Its success then spawned a book The Framley Examiner (ISBN 0-7181-4579-8) described on the cover as "the book of the website of the newspaper".
A second book, Historic Framley (ISBN 0-14-101528-4), was later published, being described as "produced in association with Framley Museum".

Its writers are regular contributors to Viz magazine. The book Bollocks to Alton Towers (ISBN 0-7181-4791-X), published in April 2005, by the same authors, is a non-fiction book unrelated to The Framley Examiner.
The website was last updated on 23 July 2013, but more recent posts have been made to social media accounts.
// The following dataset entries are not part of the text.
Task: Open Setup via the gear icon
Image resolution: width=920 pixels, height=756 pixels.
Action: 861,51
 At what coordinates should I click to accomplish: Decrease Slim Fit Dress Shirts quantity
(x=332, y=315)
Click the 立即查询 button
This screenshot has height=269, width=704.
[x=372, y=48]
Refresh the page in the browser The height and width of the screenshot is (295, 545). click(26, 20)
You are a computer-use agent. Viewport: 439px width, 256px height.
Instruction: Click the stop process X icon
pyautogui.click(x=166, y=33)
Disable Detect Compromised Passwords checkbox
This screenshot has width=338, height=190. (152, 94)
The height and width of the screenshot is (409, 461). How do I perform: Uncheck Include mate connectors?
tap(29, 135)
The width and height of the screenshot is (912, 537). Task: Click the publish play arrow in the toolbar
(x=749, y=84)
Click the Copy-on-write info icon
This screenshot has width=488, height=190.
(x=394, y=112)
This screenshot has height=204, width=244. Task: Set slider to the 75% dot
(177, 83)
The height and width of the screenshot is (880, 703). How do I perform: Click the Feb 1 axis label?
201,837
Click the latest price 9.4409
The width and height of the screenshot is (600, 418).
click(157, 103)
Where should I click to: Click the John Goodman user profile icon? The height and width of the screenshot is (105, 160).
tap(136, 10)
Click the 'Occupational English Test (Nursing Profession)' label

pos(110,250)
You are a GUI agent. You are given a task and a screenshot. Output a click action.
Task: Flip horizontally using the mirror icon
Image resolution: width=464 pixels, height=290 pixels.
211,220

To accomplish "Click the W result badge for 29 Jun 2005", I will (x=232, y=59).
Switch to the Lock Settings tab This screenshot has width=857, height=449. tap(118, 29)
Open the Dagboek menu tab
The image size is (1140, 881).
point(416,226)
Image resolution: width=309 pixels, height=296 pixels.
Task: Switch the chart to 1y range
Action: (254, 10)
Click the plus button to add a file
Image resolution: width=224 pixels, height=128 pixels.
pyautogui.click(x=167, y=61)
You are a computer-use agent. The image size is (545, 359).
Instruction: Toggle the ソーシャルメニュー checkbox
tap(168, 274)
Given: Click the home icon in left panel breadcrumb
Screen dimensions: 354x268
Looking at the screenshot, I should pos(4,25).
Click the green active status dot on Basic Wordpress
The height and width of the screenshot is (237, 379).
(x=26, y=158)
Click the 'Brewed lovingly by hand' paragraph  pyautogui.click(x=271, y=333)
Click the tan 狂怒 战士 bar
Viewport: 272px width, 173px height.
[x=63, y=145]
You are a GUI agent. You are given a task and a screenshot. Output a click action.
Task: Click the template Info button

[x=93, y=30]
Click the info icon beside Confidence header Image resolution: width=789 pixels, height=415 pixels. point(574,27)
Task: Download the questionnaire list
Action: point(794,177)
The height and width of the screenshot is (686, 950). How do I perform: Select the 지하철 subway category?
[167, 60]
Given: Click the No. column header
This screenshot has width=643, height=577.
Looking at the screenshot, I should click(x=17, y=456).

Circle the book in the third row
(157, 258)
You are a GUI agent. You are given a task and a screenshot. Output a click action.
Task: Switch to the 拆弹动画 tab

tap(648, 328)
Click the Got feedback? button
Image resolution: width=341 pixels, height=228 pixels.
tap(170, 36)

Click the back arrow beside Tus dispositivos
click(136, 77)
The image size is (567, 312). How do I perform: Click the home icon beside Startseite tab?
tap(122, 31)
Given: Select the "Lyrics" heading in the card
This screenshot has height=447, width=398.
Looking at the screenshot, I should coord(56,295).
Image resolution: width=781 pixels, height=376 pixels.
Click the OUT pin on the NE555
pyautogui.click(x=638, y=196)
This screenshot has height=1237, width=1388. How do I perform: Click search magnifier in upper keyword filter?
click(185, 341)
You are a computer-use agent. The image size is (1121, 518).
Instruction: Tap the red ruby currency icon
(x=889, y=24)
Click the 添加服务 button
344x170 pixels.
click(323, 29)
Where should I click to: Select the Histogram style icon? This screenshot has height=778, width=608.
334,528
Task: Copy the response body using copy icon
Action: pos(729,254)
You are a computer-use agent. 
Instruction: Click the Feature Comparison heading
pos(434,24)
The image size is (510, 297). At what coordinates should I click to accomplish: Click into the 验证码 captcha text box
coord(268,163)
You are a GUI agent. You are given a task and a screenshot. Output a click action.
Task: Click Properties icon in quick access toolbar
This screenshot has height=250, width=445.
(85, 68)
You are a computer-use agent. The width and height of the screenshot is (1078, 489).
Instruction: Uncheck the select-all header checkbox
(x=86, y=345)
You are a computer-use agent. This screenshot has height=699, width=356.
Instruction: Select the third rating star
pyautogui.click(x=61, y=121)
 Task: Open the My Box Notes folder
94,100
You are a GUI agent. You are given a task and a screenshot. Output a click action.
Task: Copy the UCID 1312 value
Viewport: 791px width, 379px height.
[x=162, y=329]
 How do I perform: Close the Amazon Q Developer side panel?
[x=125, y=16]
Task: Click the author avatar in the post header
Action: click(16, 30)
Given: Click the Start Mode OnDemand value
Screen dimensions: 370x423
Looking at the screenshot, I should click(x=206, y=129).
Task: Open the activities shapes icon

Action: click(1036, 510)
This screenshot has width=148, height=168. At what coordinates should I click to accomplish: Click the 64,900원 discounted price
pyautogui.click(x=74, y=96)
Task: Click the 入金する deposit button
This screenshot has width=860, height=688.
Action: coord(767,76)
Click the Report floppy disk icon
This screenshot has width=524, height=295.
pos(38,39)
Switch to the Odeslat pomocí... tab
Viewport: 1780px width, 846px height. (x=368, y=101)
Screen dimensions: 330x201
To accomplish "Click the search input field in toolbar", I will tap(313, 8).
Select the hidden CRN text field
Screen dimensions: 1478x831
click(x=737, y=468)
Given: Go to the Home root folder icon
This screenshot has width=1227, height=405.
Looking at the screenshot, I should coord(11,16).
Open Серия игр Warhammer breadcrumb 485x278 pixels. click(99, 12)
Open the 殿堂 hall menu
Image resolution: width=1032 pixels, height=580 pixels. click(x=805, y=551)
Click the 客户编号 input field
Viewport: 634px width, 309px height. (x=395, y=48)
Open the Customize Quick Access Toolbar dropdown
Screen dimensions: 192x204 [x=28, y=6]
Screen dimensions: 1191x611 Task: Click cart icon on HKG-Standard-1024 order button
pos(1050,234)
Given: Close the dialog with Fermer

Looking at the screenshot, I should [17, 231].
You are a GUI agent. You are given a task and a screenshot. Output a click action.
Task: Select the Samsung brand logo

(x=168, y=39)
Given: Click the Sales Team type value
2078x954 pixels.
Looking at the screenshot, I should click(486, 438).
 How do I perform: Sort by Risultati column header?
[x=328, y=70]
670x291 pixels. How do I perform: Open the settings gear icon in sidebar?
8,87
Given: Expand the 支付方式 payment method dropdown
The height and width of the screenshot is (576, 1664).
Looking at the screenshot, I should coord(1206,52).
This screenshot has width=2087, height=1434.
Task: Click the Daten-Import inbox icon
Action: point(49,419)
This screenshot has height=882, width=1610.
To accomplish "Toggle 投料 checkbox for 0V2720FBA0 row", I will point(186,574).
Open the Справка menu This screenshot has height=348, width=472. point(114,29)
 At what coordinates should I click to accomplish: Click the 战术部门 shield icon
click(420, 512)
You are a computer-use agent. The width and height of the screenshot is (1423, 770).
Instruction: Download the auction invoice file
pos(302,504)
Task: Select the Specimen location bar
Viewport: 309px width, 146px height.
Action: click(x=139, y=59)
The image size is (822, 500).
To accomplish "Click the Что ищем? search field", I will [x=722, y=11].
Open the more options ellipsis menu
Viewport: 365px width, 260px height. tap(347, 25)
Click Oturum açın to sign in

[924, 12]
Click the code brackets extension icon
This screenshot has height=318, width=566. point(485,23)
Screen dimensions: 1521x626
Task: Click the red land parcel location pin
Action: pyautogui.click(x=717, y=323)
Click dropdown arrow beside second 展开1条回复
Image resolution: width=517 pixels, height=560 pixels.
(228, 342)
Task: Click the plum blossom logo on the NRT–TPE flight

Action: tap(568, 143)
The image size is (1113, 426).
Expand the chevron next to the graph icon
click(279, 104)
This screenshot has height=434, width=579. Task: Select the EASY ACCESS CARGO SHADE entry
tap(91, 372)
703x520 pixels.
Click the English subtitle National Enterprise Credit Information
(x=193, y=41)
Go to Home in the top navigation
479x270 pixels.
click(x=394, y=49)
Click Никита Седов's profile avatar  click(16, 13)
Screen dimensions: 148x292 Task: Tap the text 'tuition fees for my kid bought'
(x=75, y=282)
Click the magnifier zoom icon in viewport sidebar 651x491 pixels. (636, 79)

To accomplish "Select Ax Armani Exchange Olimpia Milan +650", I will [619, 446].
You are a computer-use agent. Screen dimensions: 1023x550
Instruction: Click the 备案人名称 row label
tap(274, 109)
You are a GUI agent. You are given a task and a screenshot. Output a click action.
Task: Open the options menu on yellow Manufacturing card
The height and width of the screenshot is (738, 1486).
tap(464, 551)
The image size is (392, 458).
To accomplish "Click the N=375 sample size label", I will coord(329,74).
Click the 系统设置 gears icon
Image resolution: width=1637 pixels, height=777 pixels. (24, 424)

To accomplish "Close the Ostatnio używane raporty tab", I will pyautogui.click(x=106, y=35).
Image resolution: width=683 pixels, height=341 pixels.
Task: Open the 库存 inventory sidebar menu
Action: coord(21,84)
In May 2020, the Framley Examiner website was updated to reveal the launch of a crowd-funding appeal via Unbound with the aim of publishing the now out-of-print Framley Examiner along with additional, previously unpublished material.

The father of Joel and Alex Morris worked as a local journalist in Chelmsford, Essex, but the group have dismissed any connection of Framley to the town, saying that "It wasn't meant to be targeting one particular rag."

==Places==

===Framley and district===
- Framley
- Wripple
- Codge
- Chipney
- Batley
- The Dungeon Housing Estate, which has more single fathers than there are grains of sand in the mighty desert
- Clown
- Glibley
- Durbiton
- Shilillingbury Lillingbury Illingbury On Ingbury
- Thoxtoxeter
- Effing Sodbury
- Ovenly
- Bellaire, home of the Bellaire Hillock.
- Princes Freshborough (these last two are a reference to the TV show The Fresh Prince of Bel-Air)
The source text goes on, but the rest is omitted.